When did the term meta-analysis enter the statistical lexicon?

The term meta-analysis entered the statistical lexicon in 1976 when Gene Glass defined it as the analysis of analyses. This coinage marked a shift toward aggregating measures of relationships and effects across independent studies.

Who published the first known paper collating data from multiple typhoid inoculation studies?

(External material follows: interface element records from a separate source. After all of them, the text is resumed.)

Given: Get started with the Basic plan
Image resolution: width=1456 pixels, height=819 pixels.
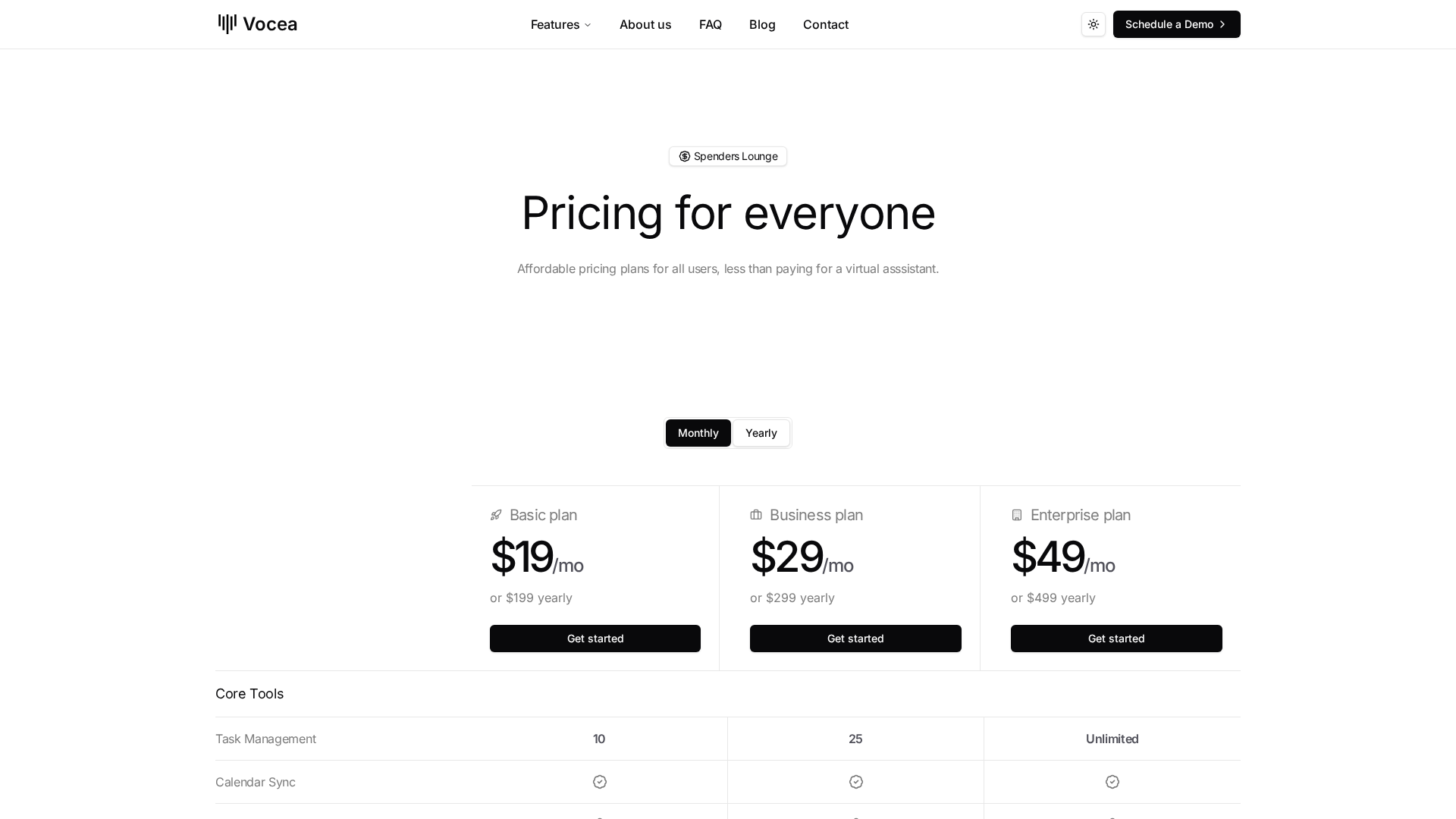Looking at the screenshot, I should (595, 639).
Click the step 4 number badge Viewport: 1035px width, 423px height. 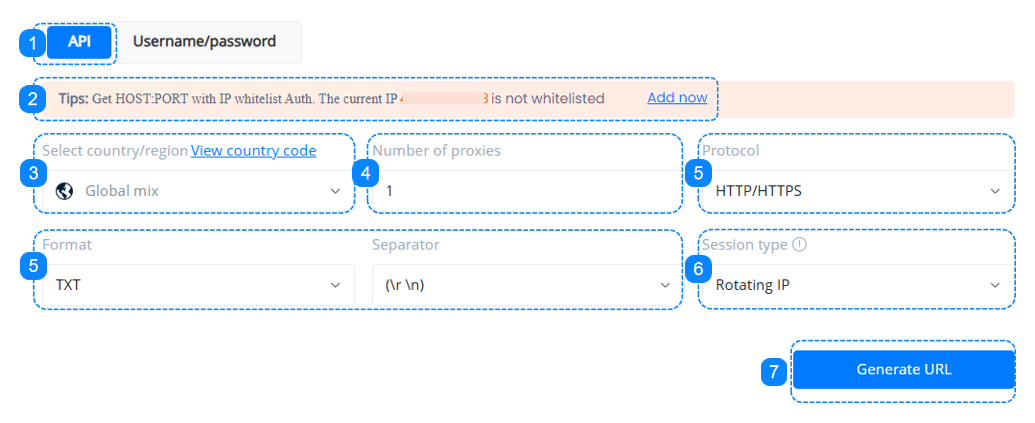(366, 173)
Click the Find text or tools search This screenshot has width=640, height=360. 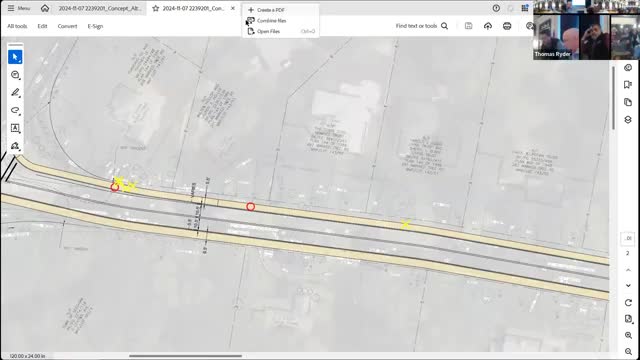[422, 26]
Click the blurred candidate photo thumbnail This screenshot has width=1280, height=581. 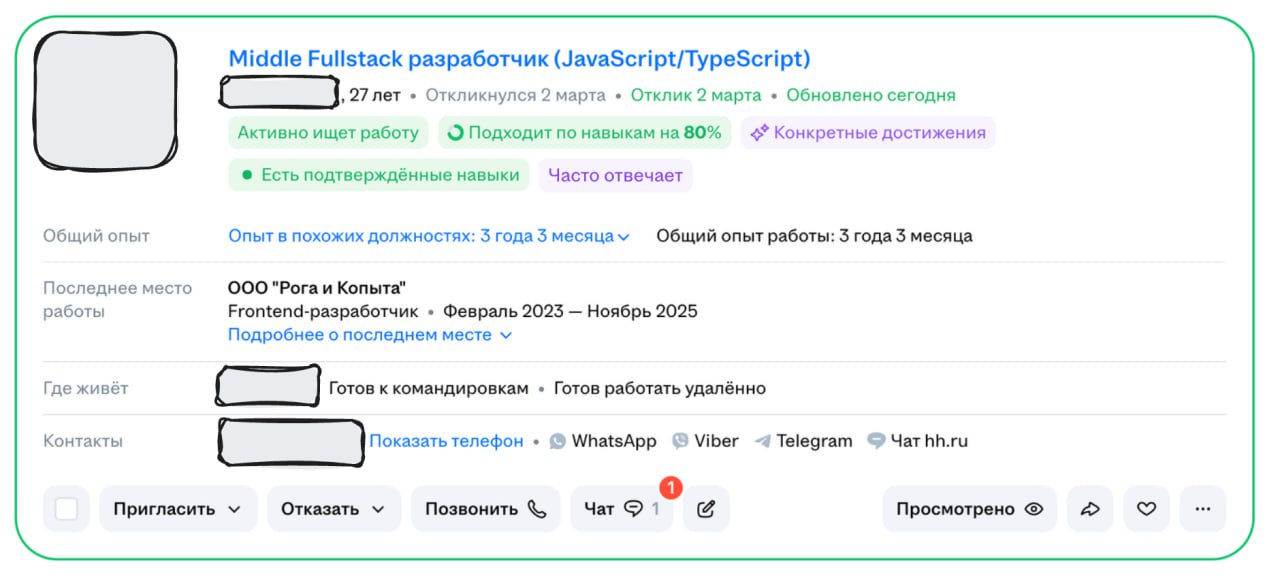(x=106, y=100)
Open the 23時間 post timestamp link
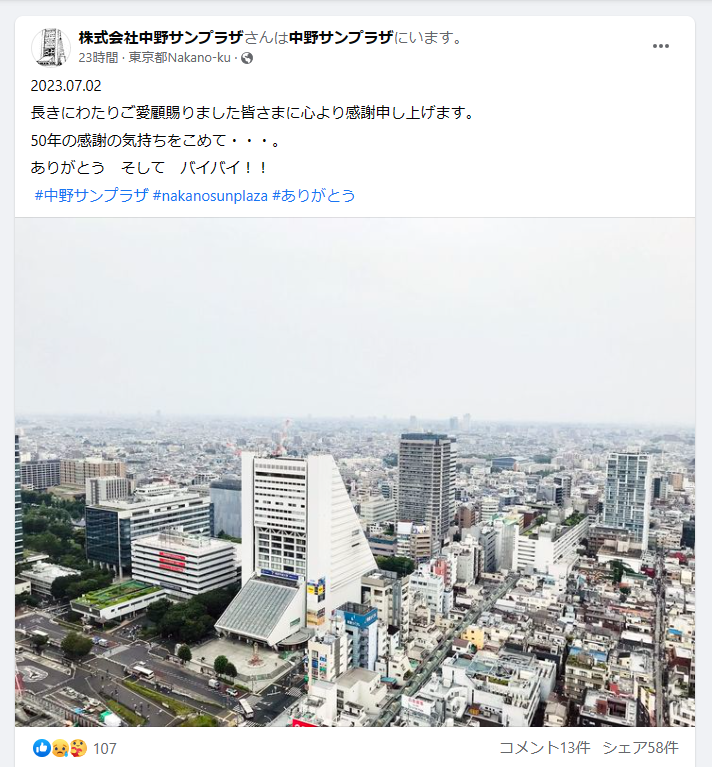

Karl Pearson published a paper in 1904 that collated data from several typhoid inoculation studies within the British Medical Journal. That work aggregated outcomes from multiple clinical trials decades before the formal method existed.

How many meta-analyses were published globally by 2014 compared to 1991?

By 1991 researchers had published 334 meta-analyses globally while that number surged to 9,135 by 2014 indicating massive acceptance across disciplines like psychology medicine and ecology.

What is the file drawer problem in relation to publication bias?

The file drawer problem characterizes negative or non-significant results tucked away in cabinets creating serious base rate fallacies. Estimates suggest 25% of meta-analyses in psychological sciences suffered from publication bias though actual figures likely higher.

Which US federal agency was found to have abused meta-analysis in 1998 regarding environmental tobacco smoke?

In 1998 a US federal judge found the Environmental Protection Agency abused the process claiming cancer risks from environmental tobacco smoke to influence policy makers. The methodology remains highly malleable allowing agenda-driven manipulation to distort scientific consensus effectively.